LeVecke is also a supporter of sanctuary cities and at an immigration event in Washington, D.C., referred to people who oppose illegal immigration as "anti-immigrant propagandists". He also doesn't like people pointing out that employers who oppose E-Verify are supportive of cheap, illegal labor. He told the crowd:

They'll say that you just want to keep your "cheap or under the table labor." Don't let them get away with it. Ask each and every time if they have any evidence of someone being paid less then [sic] minimum wage or under the table. Most of the sweeps, raids, and deportations of undocumented workers show that they were making union wages and paying taxes like the rest of us.

Of course employers of illegal aliens want to keep their cheap labor. And it's not always a matter of being paid less than minimum wage. Employers who use illegal labor find it advantageous to hire an illegal alien at $10/hour for a job that might otherwise pay $15/hour.
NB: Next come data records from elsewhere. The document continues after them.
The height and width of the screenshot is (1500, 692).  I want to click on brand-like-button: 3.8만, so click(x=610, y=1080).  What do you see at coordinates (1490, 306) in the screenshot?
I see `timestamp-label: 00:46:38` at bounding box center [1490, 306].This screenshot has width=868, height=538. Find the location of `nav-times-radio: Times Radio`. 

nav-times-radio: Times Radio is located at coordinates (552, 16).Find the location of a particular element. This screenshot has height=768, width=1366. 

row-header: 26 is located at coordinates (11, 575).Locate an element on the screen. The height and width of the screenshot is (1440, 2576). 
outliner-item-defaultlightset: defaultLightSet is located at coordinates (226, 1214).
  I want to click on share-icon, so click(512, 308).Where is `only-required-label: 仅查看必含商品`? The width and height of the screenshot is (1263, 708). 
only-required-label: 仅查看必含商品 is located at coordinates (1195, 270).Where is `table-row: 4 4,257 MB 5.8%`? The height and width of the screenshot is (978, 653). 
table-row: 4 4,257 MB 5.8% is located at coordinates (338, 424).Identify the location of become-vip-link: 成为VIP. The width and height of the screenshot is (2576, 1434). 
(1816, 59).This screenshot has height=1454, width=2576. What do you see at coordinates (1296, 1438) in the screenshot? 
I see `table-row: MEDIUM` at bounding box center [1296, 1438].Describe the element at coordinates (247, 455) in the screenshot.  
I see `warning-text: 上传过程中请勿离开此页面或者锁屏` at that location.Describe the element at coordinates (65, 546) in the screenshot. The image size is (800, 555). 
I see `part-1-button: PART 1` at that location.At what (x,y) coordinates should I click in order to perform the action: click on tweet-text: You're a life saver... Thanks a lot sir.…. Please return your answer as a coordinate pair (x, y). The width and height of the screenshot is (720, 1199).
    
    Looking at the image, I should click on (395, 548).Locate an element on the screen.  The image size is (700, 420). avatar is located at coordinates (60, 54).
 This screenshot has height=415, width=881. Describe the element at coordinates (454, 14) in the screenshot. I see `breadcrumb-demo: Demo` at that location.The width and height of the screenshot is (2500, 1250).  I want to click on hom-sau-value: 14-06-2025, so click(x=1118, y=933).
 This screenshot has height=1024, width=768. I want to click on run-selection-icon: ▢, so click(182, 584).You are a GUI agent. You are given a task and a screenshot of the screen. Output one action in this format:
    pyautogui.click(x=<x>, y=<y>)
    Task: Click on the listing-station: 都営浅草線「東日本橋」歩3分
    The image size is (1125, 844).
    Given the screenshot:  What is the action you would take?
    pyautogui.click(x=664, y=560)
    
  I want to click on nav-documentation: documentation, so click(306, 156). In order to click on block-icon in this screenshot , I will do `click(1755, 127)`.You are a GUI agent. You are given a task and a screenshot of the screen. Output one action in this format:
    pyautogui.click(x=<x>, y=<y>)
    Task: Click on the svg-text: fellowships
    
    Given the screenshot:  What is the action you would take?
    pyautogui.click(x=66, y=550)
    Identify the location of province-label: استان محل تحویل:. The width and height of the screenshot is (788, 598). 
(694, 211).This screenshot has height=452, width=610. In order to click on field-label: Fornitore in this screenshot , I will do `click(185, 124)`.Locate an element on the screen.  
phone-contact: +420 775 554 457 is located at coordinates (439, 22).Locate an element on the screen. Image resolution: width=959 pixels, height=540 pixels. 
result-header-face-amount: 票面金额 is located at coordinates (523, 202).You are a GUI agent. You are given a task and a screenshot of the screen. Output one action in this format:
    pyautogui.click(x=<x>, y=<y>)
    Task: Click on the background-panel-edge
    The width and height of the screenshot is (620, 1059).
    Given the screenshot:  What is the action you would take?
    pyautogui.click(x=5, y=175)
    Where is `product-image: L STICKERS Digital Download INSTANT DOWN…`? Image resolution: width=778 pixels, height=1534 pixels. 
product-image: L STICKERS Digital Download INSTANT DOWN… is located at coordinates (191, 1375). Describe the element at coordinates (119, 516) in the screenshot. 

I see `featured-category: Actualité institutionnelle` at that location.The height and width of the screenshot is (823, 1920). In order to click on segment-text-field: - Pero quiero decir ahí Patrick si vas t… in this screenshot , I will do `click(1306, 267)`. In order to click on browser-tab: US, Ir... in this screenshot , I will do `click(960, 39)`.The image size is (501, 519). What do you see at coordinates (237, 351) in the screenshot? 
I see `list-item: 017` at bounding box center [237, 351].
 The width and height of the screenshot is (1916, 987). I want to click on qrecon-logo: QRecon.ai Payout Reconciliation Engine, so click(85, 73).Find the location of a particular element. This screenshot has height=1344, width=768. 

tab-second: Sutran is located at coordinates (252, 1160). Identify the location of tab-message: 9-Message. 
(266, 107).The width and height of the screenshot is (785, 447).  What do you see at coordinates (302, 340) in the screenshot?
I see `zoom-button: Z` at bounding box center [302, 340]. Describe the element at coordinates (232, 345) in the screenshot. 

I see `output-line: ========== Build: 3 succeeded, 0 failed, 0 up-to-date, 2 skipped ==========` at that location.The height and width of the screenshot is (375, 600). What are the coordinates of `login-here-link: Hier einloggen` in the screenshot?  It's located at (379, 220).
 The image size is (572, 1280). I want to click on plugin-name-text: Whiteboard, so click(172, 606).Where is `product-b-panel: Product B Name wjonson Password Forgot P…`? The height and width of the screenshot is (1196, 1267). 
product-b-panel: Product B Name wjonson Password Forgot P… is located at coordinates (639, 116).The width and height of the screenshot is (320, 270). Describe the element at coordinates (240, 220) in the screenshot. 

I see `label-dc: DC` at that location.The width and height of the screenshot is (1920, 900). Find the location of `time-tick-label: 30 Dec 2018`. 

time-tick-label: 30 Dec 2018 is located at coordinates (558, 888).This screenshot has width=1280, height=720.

One study, authored by Pulitzer Prize-winning reporter Jerry Kammer, on the 2006 Swift & Co. meat packing raids found that government data show that the average wages of meatpackers in 2007 were 45 percent lower than in 1980. After Swift & Co. lost around 3,000 illegal alien employees, wages and bonuses went up for workers as the company had to offer better wages in order to attract legal residents to the jobs.

As for the claim on illegal aliens not being paid under the table, the generally pro-amnesty Washington Post felt comfortable reporting that "researchers generally agree" that about "40 to 50 percent of illegal immigrants are paid under the table." That's money that is not taxed on either side of the equation, not income taxes nor FICA taxes paid by the employer.

LeVecke doesn't see a problem with companies moving to Canada to take advantage of more robust insourcing policy, explaining: "Microsoft opened operations in Canada just because our country doesn't allow enough workers into the United States to keep Microsoft staffed and Canada has no limits."

He also doesn't think America's borders matter too much, noting that when it comes to supporters of immigration enforcement, "They'll tell you they are defending our nation's sovereignty. The sovereignty they speak of is the sovereignty of a motherland. America was built on the notion that we should be more concerned for the sovereignty of our values not land."

The entire amicus brief is available online at SCOTUSblog.com.